Germany's high court ruled in April that the government had to do more in the fight against global warming. The tough new emissions targets will be difficult to meet. 

When the German cabinet reaches a decision about a piece of draft legislation, it’s usually little more than a formality. The ministers generally only have to raise their hands, since objections and concerns have been cleared in advance by their staff.

A bit more than a week ago, though, the vote on amendments to Germany’s climate protection act was on the agenda. And those amendments are far-reaching. They are a roadmap for Germany’s phaseout of coal, oil and gas – the fuels that drove the country’s rise to the world’s fourth-largest industrial power.

One cabinet member, though, was clearly uncomfortable with the package of amendments: Transport Minister Andreas Scheuer of the Christian Social Union (CSU), the Bavarian sister party to Chancellor Angela Merkel’s center-right Christian Democratic Union (CDU).
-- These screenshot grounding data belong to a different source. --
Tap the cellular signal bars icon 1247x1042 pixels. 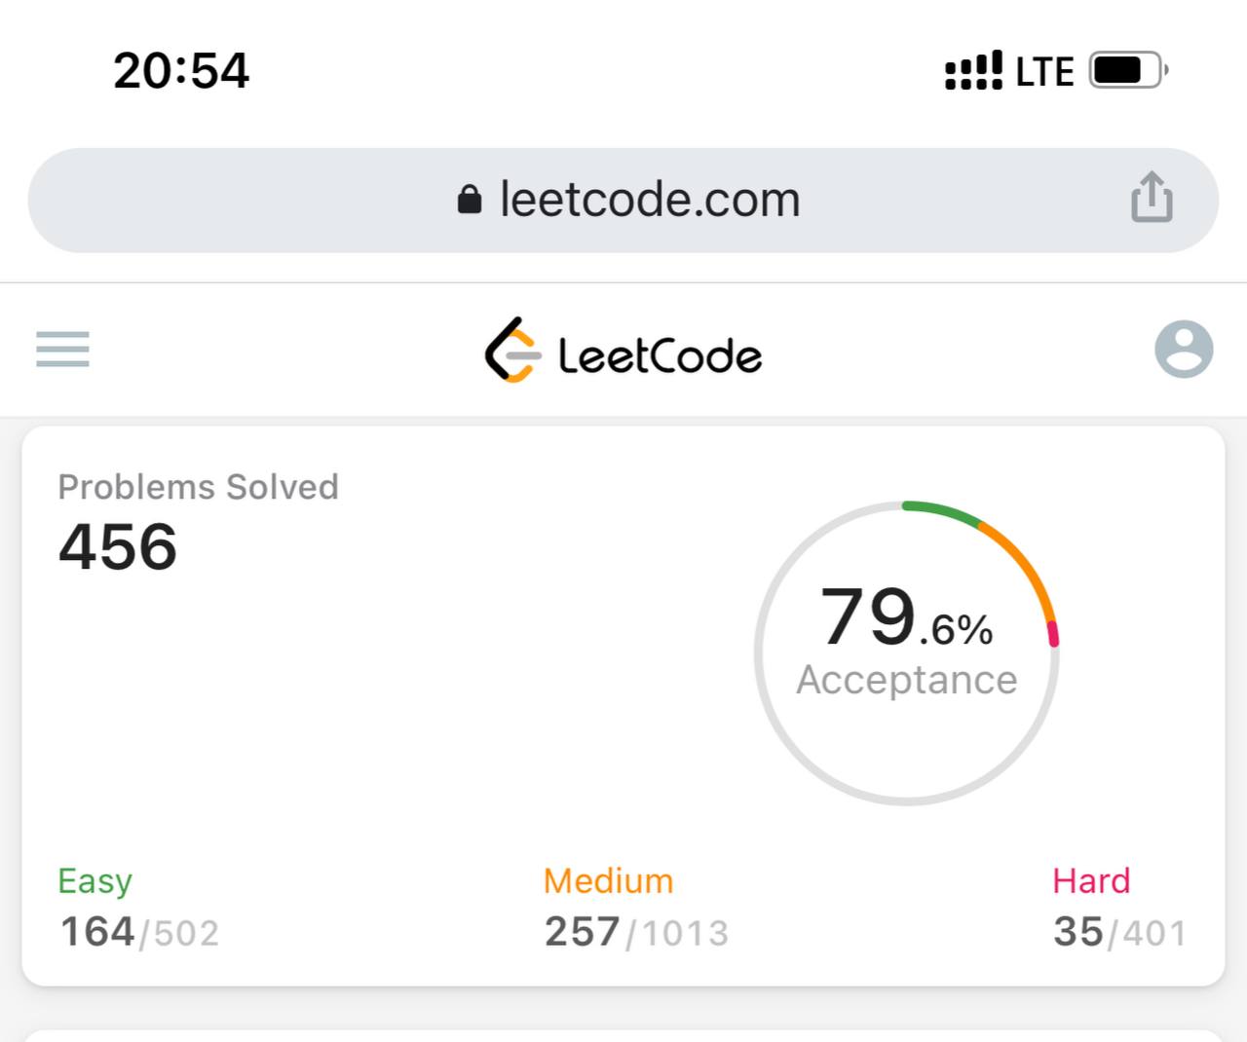(973, 70)
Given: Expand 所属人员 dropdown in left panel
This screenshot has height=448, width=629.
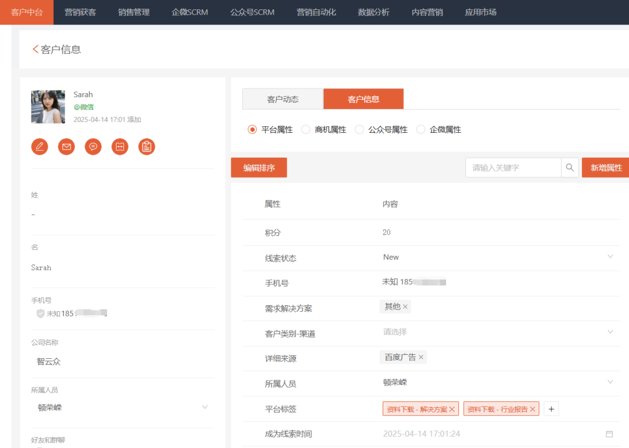Looking at the screenshot, I should [x=204, y=407].
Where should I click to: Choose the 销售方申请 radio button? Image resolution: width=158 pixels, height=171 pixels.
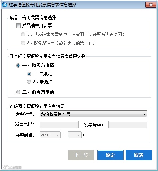coord(18,92)
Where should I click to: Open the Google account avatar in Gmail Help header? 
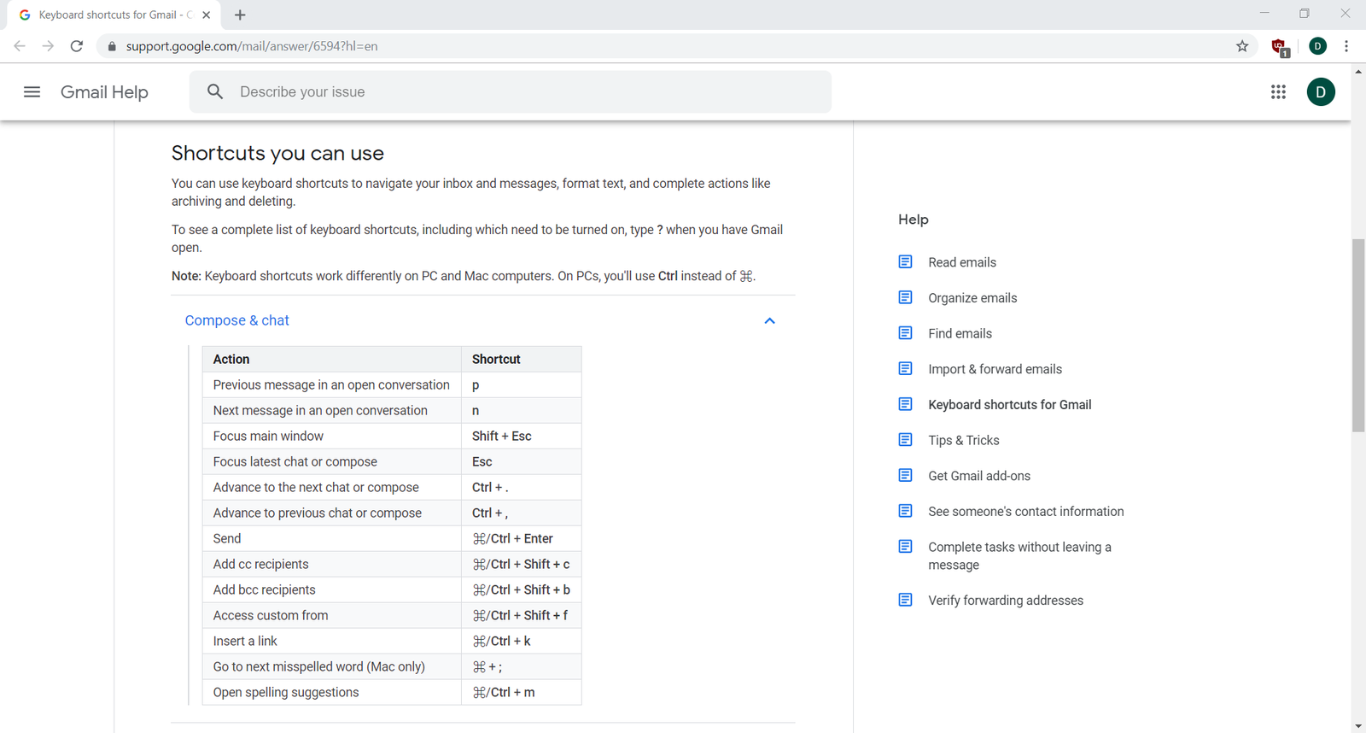tap(1321, 92)
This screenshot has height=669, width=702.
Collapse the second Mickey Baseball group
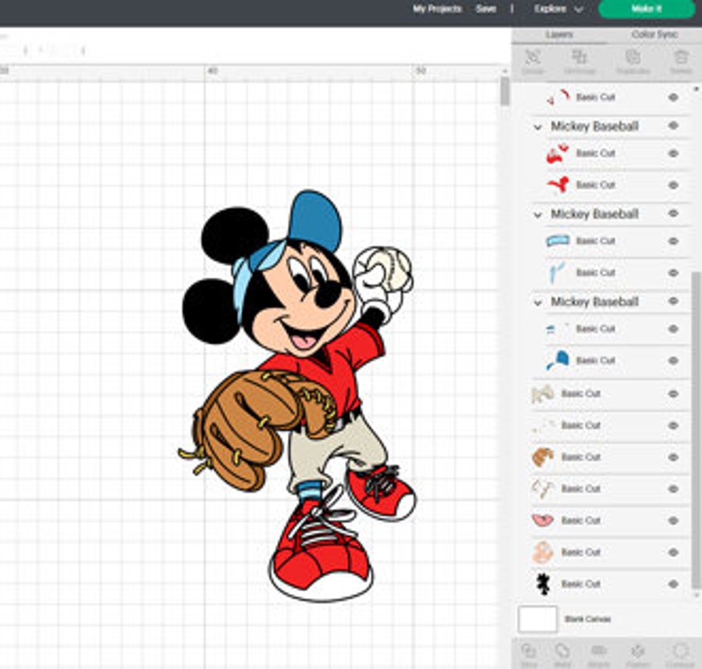539,214
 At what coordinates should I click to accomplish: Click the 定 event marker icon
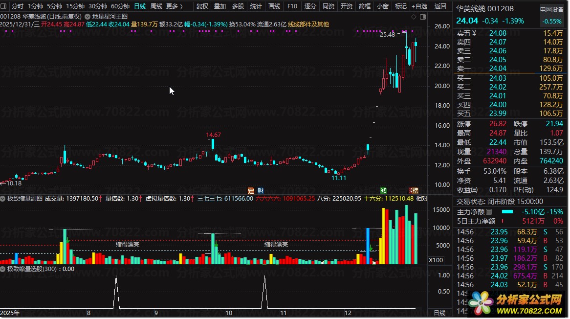pos(251,191)
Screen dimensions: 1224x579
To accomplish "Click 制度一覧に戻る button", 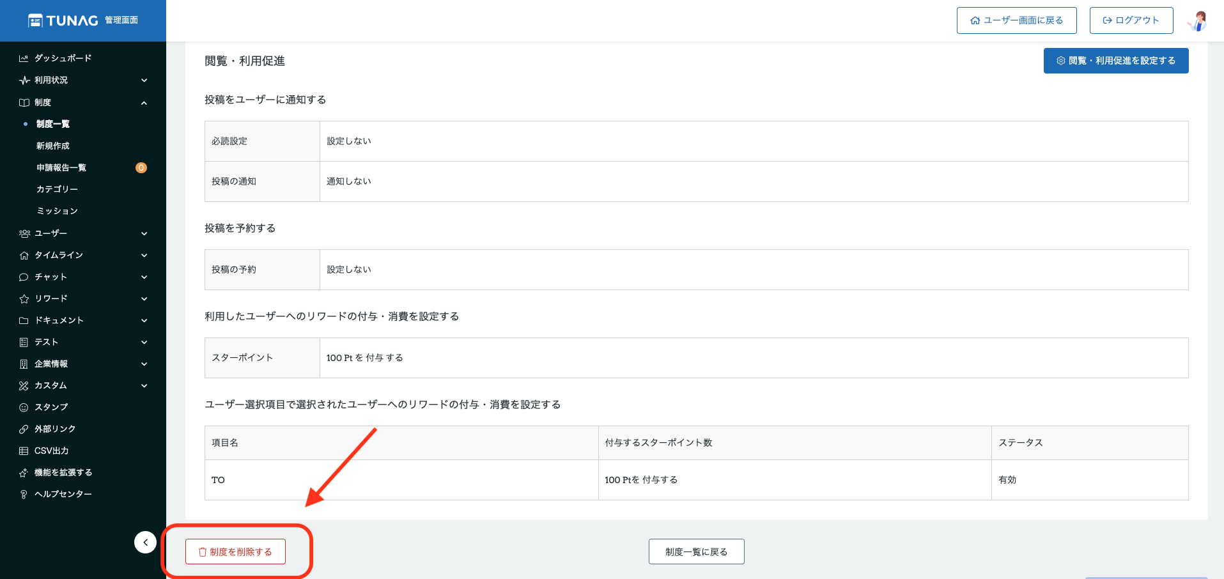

He mentioned how "difficult” the process was going to be.

The other members of the cabinet, though, said nothing in response – and raised their hands. And with that, the German climate revolution had been decided.
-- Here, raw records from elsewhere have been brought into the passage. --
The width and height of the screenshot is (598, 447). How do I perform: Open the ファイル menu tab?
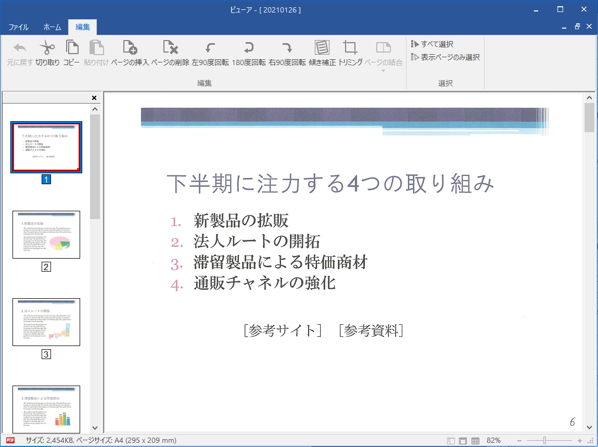pyautogui.click(x=18, y=27)
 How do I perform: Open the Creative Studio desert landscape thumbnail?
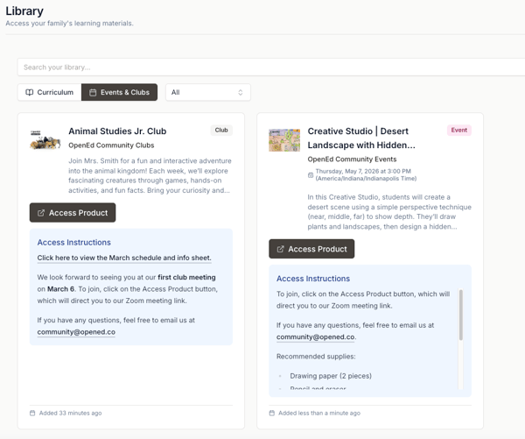click(284, 140)
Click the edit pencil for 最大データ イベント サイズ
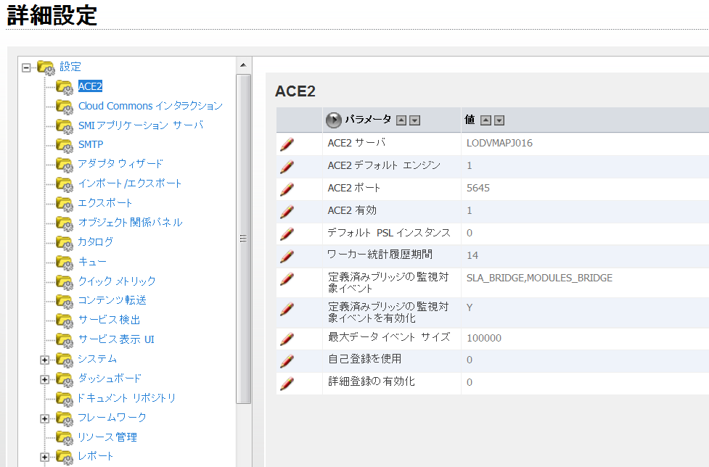 [287, 339]
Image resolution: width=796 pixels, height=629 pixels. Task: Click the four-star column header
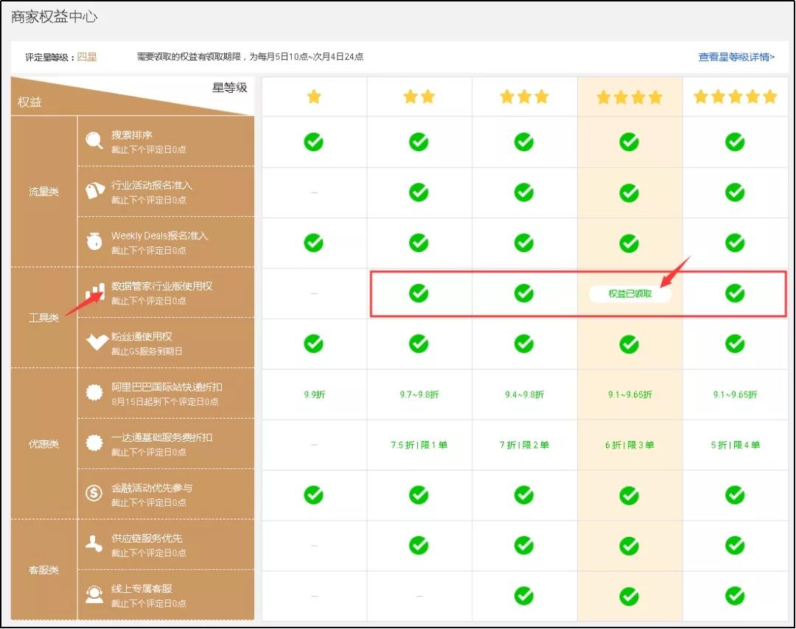[x=629, y=96]
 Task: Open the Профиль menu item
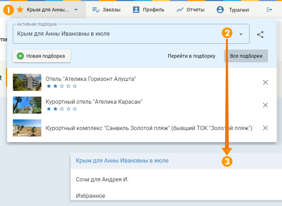(148, 10)
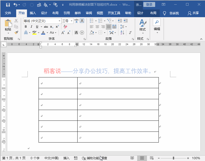This screenshot has height=161, width=205.
Task: Click the Sort A-Z icon
Action: tap(122, 33)
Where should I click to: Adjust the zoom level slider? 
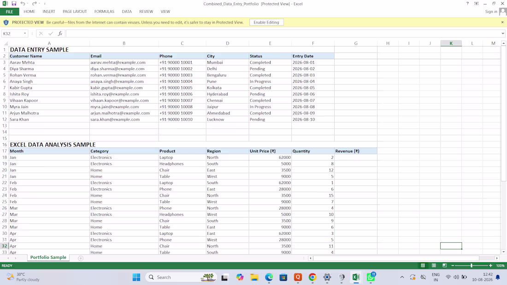[472, 265]
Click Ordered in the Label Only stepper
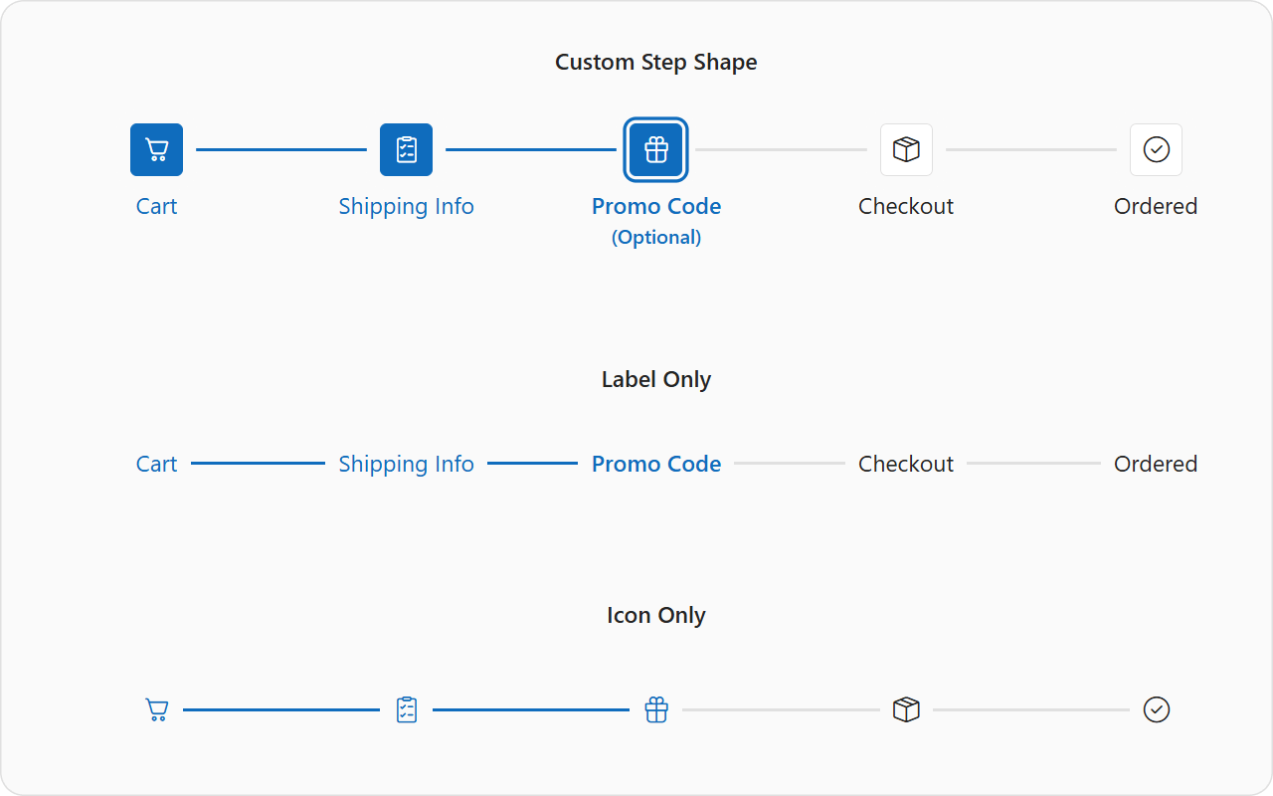This screenshot has width=1273, height=796. pos(1156,463)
For decades, the German government barely moved at all when it came to climate protection, juggling concerns with objections from lobbyists and getting bogged down in the details. Suddenly, though, things are moving very quickly indeed. In one fell swoop, the governing coalition has decided the country must be climate-neutral by 2045.

 

The impetus ultimately came from Germany Constitutional Court. In late April, the court ruled that the Paris climate agreement’s commitment to limiting the global temperature increase to below 2 degrees Celsius amounted to a legal obligation to the next generation. Ignoring that obligation, the court found, would amount to depriving future generations their most fundamental right: freedom.

"Two weeks ago, I didn’t think it would be possible that I would be sitting here,” said a visibly overwhelmed Environment Minister Svenja Schulze of the center-left Social Democrats (SPD) following the cabinet’s decision. On the day of the high court ruling, Schulze had instructed her ministry to write a new version of the climate protection law. By 2030, greenhouse gas emissions are now to fall by 65 percent relative to 1990 levels, 10 percentage points more than previously agreed. By 2040, they are to fall by 88 percent and be at net zero five years after that.

The industrial sector, energy companies and consumers now face a major challenge. Can they meet it? Will there be social conflict? If the incoming government fails to find an affordable path into the new age of sustainability, not only could the economy suffer irreparable damage, so too could democracy. The question as to who will bear the burden of climate change will determine the battles over political distribution in the coming years.

In the best-case scenario, the climate protection act will become the biggest modernization program since the postwar period and secure prosperity for future generations. "Many political actors probably don’t fully understand the ramifications of the task ahead,” says Felix Matthes, research coordinator in the Berlin office of the Öko Institut, an environmental research institute.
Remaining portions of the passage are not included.